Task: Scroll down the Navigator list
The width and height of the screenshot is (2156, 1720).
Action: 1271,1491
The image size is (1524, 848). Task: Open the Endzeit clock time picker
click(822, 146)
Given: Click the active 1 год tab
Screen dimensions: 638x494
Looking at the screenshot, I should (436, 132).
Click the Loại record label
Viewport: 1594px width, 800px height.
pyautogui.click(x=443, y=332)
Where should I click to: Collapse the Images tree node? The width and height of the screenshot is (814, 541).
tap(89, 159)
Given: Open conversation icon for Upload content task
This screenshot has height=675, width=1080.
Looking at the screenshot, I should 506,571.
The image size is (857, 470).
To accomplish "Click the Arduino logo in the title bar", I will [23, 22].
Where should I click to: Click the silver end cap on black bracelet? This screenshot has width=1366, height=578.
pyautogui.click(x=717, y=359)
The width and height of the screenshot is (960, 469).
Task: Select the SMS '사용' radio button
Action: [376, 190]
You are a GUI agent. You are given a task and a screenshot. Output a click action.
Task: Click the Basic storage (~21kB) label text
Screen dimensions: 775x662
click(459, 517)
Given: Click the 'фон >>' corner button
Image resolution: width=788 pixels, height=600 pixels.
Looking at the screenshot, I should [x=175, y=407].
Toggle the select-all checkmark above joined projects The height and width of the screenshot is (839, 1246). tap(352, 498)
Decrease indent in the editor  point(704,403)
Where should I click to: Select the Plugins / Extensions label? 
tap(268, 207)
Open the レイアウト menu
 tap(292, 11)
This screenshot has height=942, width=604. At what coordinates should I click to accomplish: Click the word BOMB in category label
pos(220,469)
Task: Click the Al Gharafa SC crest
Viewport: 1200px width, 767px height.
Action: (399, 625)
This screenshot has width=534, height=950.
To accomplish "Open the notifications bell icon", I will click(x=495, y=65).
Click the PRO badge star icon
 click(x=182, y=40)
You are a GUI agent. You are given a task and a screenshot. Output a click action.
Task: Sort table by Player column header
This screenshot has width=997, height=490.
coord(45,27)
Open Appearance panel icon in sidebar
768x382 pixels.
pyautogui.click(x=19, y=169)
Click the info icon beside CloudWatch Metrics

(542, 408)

Exercise prompt =>
Please give again the lines above between the line holding "Screen dimensions: 638x494" and the line holding "The image size is (857, 470).", inclusive, exactly as they are and with nothing added.

Solution to this problem =>
Screen dimensions: 638x494
Looking at the screenshot, I should (436, 132).
Click the Loại record label
Viewport: 1594px width, 800px height.
pyautogui.click(x=443, y=332)
Where should I click to: Collapse the Images tree node? The width and height of the screenshot is (814, 541).
tap(89, 159)
Given: Open conversation icon for Upload content task
This screenshot has height=675, width=1080.
Looking at the screenshot, I should 506,571.
The image size is (857, 470).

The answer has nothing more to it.